This week is American Thanksgiving which means lots of food, and lots of nosy relatives asking you insensitive and intrusive questions. If you are someone recovering from an eating disorder, any Holiday that is hallmarked by food can be difficult and triggering. When I was sick I definitely wanted to avoid these situations. But oftentimes you can’t and in truth you shouldn’t. The Holidays are not only about decadent food, they are also about taking the time to reconnect with your loved ones and enjoy each others company. It’s a shame to sacrifice that for any reason.
Here are a few tips I have for navigating this time – they can also be applied to any other time you are in a triggering or difficult food situation.
1 – Find a friend. Whether it’s a parent, cousin, sibling, or grandparent – find someone you trust who you can confide your fears to so you don’t feel isolated. Tell them you are recovering from an eating disorder. It is okay to let people in. There is no shame in what you are going through. This person can also hold you accountable and make sure that you eat – perhaps by filling their plate with the same food as you and having you both eat it together.
2 – DO NOT COMPENSATE. You don’t have to have a full on binge to have a successful Holiday, but if you do find that you eat an above average amount of food please remember that that is 100% NORMAL and you should not feel guilty, gluttonous, or sad. Food is yummy – holiday food is really yummy – and eating a lot of it is never wrong. That being said, do not eat less in preparation for this meal and do not eat less or nothing the next day in a compensatory way. Doing this not only sets your metabolism out of whack but also isn’t a healthy way of thinking about food and is a behavior you should be consciously working to correct anyways.

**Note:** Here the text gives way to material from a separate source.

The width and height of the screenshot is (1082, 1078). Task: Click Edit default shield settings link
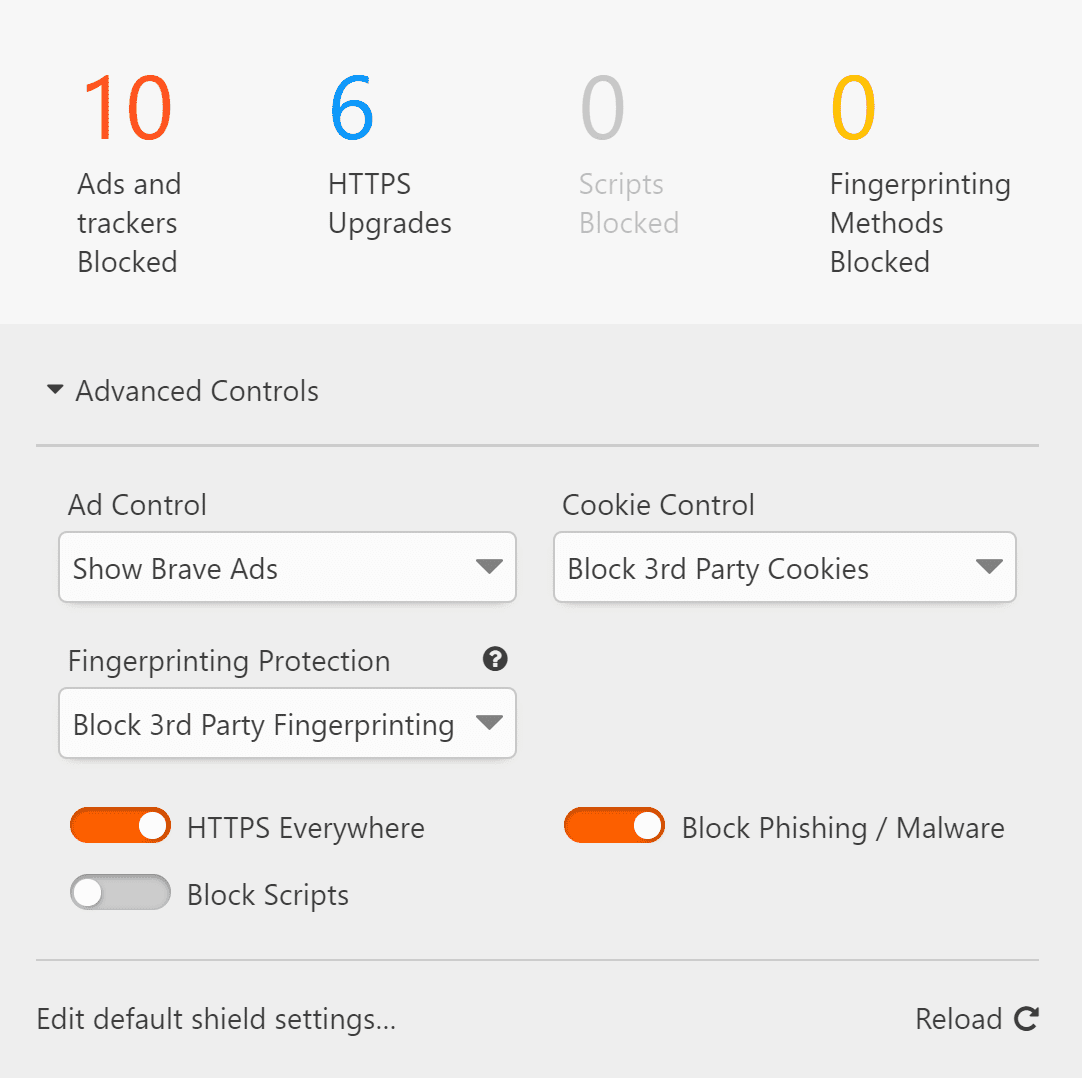tap(216, 1019)
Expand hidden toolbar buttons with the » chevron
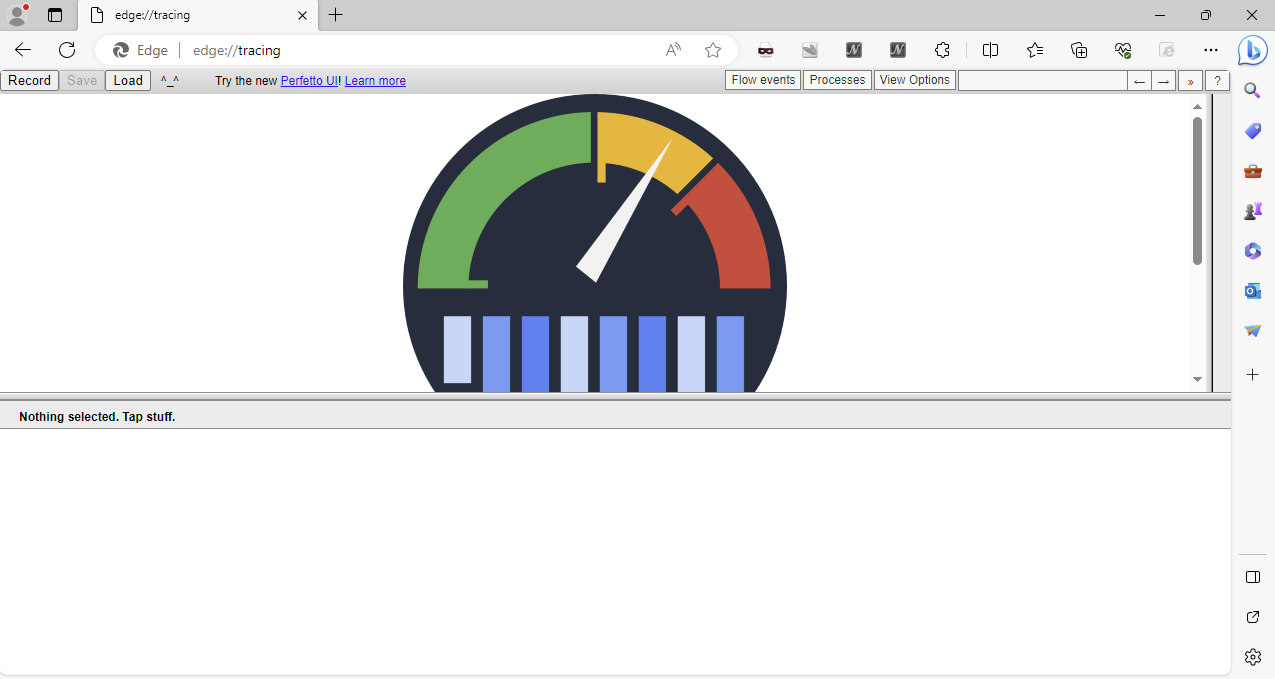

3 – When anyone makes a comment about your weight – positive or negative, do not internalize it. I know it can be hard to hear but others do not know what you are going through. I usually find that when someone is making comments on my weight or food choices it’s coming from a place of insecurity within themselves, which is sad but has nothing to do with you. Just try and remember that when it happens.
4 – Finally, be kind to yourself. I know that your disordered eating voice will be screaming at you when you face big fear foods, and you are so so brave for fighting through them in order to nourish yourself and enjoy your life. You can do this. You are strong and beautiful.
It isn’t easy to face your fears. It’s not silly or stupid to be afraid of a slice of pie, or helping of stuffing. However, it is irrational and counterintuitive so working through these fears is a must as you move forward in your recovery.
Have a happy Thanksgiving I hope you find these tips helpful! Let me know your favorite dish down in the comments! Mine is probably mashed potatoes, but my absolute favorite thing in the world is my mom’s apple pie.